— START OF ROWS —

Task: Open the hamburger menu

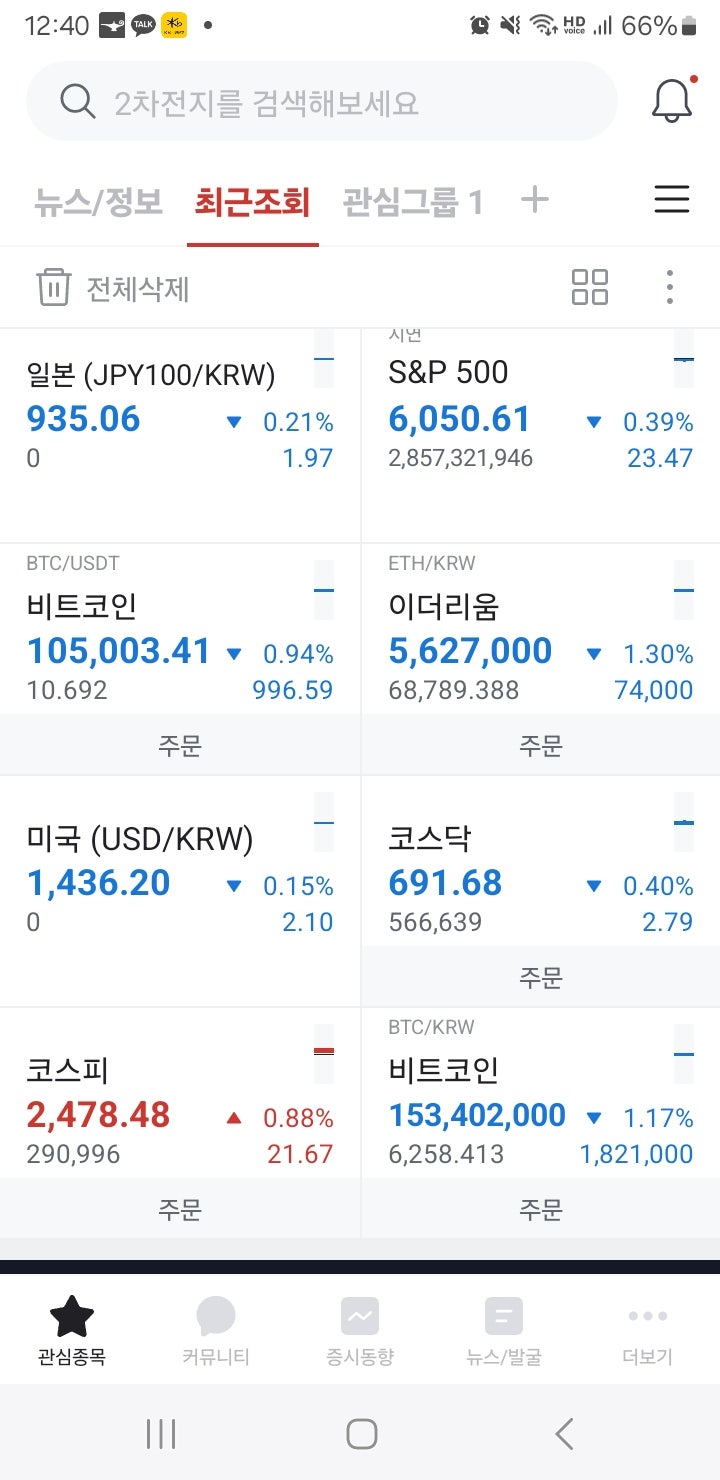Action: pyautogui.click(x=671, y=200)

— END OF ROWS —
— START OF ROWS —

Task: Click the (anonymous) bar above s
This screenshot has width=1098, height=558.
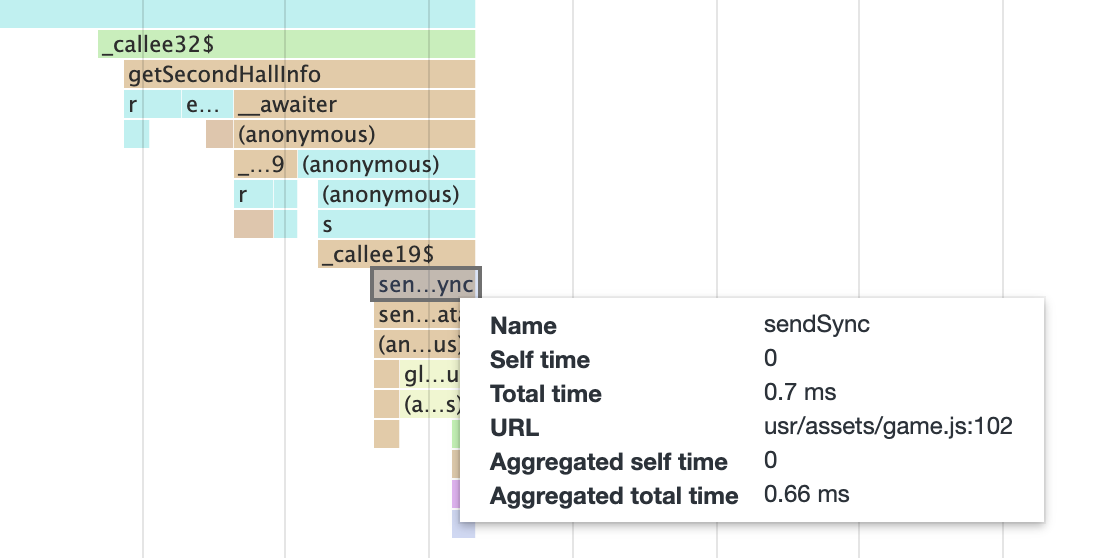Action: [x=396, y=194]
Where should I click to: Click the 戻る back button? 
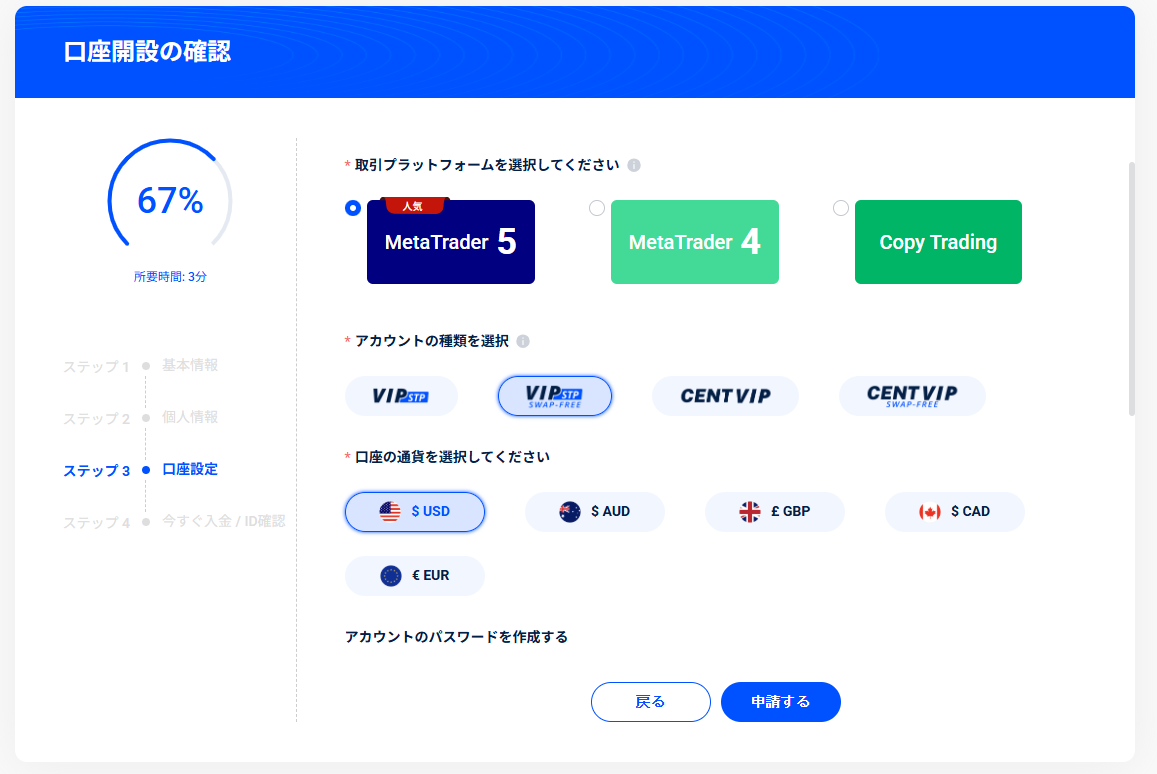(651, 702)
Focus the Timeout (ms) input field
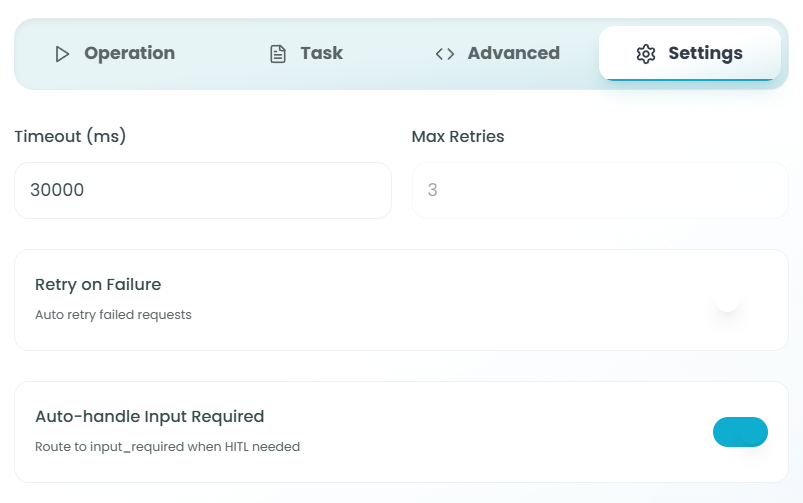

— END OF ROWS —
— START OF ROWS —

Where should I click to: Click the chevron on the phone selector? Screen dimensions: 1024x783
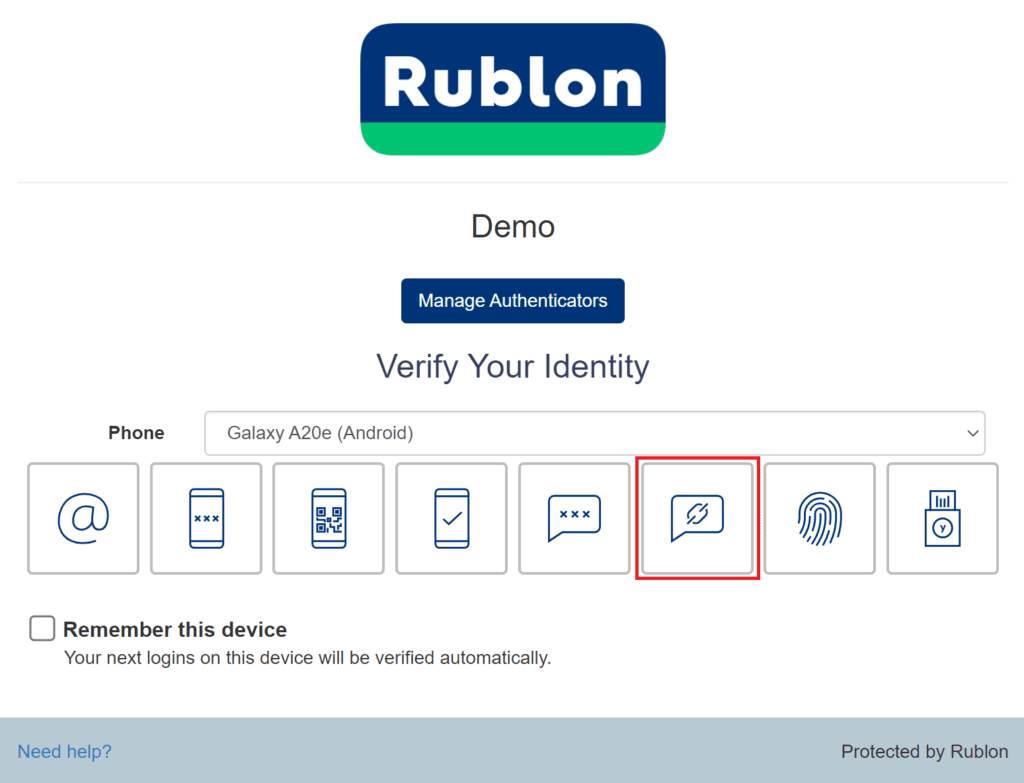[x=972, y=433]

— END OF ROWS —

* **TASK**:
Transcribe the lines of the material word for word, starting at the line that contains "Task: Click the (anonymous) bar above s" and ending at the line that contains "Focus the Timeout (ms) input field", both included. Leave the pictures out of your answer.

* **OUTPUT**:
Task: Click the (anonymous) bar above s
This screenshot has width=1098, height=558.
Action: [x=396, y=194]
Where should I click to: Click the 戻る back button? 
(651, 702)
Focus the Timeout (ms) input field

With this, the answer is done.